Hoffnung über Amsterdam

Die Westerkerk in Amsterdam ist eine der bekanntesten Kirchen der Stadt. Ganz in der Nähe befindet sich das Haus, in dem sich Anne Frank mit ihrer Familie vor den Nazis verstecken musste. Der Turm der Westerkerk ist fünfundachtzig Meter hoch und damit der höchste Kirchturm Amsterdams. Anne Frank schrieb am Samstag, 11. Juli 1942 in ihr Tagebuch:

„Liebe Kitty!

Vater, Mutter und Margot können sich noch immer nicht an das Geräusch der Westerturmglocke gewöhnen, die jede Viertelstunde angibt, wie spät es ist.
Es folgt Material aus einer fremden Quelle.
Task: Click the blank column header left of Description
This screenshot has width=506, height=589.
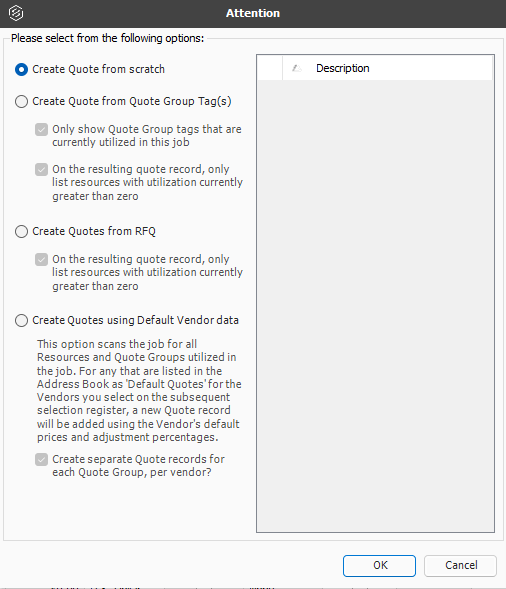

Ich schon, mir hat es sofort gefallen, und besonders nachts ist es so etwas Vertrautes. Es wird Dich vermutlich interessieren, wie es mir als Untergetauchte gefällt. Nun, ich kann Dir nur sagen, dass ich es selbst noch nicht genau weiß. Ich glaube, ich werde mich in diesem Haus nie daheim fühlen, aber damit will ich überhaupt nicht sagen, dass ich es hier unangenehm finde. Ich fühle mich eher wie in einer sehr eigenartigen Pension, in der ich Ferien mache. Ziemlich verrückte Auffassung von Untertauchen, aber es ist nun mal nicht anders. Das Hinterhaus ist ein ideales Versteck. Obwohl es feucht und ein bisschen schief ist, wird man wohl in ganz Amsterdam, ja vielleicht in ganz Holland, kein so bequem eingerichtetes Versteck finden. Unser Zimmer war mit seinen nackten Wänden bis jetzt noch sehr kahl. Dank Vater, der meine ganze Postkarten- und Filmstarsammlung schon vorher mitgenommen hatte, habe ich mit Leimtopf und Pinsel die ganze Wand gestrichen und aus dem Zimmer ein einziges Bild gemacht. Es sieht viel fröhlicher aus.“

Am 19. April 2016 war der Musiker David Serebrianik zu Gast in Amsterdam und traf dort den Carellonisten der Westerkerk Boudewijn Zwart. Wie sich das Treffen entwickelte, beschreibt David Serebrianik wie folgt:

„So wie wir Juden halt sind, nutzte ich sofort die persönliche Beziehung, um an dem Mittag des 19. Aprils 2016 die Glocken der Westerkerk eine bestimmte schöne Weise ertönen zu lassen. An diesem Mittag hörte die City Amsterdam einem Zionisten und einem Christen zu, wie sie die Hymne Israels spielten! That’s freedom baby! Am Israel Chaj!“

Am 19. April 2016 spielten die Glocken der Westerkerk die Hatikva (Hoffnung). Anne Frank hätte diese Melodie in ihrem Versteck hören können. Ebenfalls am 19. April, jedoch 72 Jahre früher, schrieb Anne Frank:

„Was gibt es schöneres auf der Welt, als aus einem offenen Fenster hinaus in die Natur zu schauen, die Vögel pfeifen zu hören, die Sonne auf den Wangen zu fühlen und einen lieben Jungen in den Arm zu haben?“

Am 19. April 2016 wäre Anne Frank 86 Jahre alt gewesen. Sie wurde jedoch im Alter von fünfzehn Jahren ermordet. Es gab damals kein Land, das ihr helfen wollte oder konnte. Israel gab es damals noch nicht! Darum steht sie heute nicht als berühmte Journalistin mit siebzigjähriger Erfahrung als Autorin an einem offenen Fenster, spürt die Sonne auf ihren Wangen, hört Vögel pfeifen und denkt an die Liebe, das Leben und die Hoffnung.